On a personal level I can generally only fix 1 - 2 things at a time (ask my wife) I joke about that with patients and they usually agree that if a problem involves having to do something new, they would like pick what is most important.
 
How many topics do you allow patients to discuss in a visit? This does not refer to followup visits. How realistic is it to allow only one topic a visit? I know patients will have to keep coming back.

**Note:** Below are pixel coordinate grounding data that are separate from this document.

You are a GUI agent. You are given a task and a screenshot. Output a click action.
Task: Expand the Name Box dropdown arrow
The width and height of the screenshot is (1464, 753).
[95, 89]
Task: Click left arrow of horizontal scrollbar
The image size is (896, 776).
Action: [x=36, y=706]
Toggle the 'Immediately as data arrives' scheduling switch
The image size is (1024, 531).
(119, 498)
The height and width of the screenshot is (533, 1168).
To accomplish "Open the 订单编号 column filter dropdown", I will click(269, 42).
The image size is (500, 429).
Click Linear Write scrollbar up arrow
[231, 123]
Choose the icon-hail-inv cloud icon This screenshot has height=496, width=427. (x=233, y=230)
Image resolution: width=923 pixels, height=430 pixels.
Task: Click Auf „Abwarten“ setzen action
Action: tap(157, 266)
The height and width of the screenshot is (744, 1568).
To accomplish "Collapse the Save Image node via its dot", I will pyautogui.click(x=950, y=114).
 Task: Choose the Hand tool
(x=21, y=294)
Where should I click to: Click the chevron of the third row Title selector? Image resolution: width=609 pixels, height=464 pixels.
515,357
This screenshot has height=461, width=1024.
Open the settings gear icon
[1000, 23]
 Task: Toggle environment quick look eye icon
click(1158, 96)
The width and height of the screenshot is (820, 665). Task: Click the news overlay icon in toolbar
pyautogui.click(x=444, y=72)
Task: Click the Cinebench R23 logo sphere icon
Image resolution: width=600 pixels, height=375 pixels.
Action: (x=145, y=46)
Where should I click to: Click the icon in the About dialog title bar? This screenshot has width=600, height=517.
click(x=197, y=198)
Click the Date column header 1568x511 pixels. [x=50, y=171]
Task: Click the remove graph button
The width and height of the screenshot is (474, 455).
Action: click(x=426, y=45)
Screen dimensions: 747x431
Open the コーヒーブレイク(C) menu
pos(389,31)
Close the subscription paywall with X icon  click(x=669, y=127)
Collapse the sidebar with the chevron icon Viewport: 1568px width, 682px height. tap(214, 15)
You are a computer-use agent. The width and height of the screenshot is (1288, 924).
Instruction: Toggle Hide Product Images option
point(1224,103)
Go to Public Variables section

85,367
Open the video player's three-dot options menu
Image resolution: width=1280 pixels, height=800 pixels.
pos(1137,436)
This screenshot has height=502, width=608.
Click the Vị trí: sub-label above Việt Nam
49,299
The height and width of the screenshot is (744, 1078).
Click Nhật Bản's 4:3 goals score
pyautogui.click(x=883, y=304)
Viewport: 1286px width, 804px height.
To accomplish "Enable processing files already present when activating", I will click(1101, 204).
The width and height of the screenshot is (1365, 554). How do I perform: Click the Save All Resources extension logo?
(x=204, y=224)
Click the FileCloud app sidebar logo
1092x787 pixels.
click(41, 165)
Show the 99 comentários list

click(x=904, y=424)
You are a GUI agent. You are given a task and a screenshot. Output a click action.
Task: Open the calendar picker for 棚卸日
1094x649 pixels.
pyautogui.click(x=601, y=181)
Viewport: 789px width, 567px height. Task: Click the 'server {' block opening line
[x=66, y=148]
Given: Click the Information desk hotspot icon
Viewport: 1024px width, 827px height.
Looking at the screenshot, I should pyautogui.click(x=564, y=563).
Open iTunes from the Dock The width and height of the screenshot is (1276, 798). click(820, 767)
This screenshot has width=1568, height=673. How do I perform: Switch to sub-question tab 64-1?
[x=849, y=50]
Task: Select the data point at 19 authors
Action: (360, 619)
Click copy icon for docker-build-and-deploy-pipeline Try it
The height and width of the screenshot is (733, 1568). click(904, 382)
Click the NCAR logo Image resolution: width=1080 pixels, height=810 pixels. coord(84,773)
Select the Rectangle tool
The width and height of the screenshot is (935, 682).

Agenda setting is vital. I usually hear them out until they've listed off all the things they want to discuss, even if the list is somewhat exhaustive. But I'll only take action on what is important to them and what we have time for; somewhere between 1-3 complaints for a 15 min visit, but only 1-2 new complaints. Usually some of them can be lumped together (e.g., my knee gives out and I can't run anymore), and more often than not we don't end up addressing a large number of what they've listed. I'll say something like:
"I see you're here for HTN today. Before we get started is there something else you'd like to address?"
"I have W complaint."
"Okay, so you're here for BP and you have W. Is there something else you want to address?"
"I also have X, Y, and Z."
"Okay, so you're here for BP and want to also discuss WXYZ. Is there something else you'd like to address today? No? Well your BP med shouldn't take much time, but seeing that we only have 10 min left we probably only have enough time to address 1 or 2 more things. You may have to come back for another appointment with more time for the others. Which of WXYZ would you like to address today?"

Then we negotiate.​
 
when people have faith that you will get them back in quickly for the other things, its much more doable. This is why having a good accessible office is SO VITAL

It also helps when they are reminded that its hard to do stuff about more than 1 - 2 issues if it involves new meds, testing, therapy etc and that if there is ever a problem, it's nice to know who the culprit is...
 
As noted above, I try to get their concerns out on the table early in the appointment. Then I usually have 30 minutes for my standard appointment but often my manager or I will have booked the patient for 60 minutes if we know they have a lot on the list. The specific number of problems doesn't matter, just the time it takes to address them properly.

Needless to say, I don't bill by CPT code so I'm not worried about 99214 billing criteria and amounts so that simplifies things. Sometimes though their list is too long to cover at once and we agree on triage of the problems. I have plenty of follow up appointments in the next few days in those cases.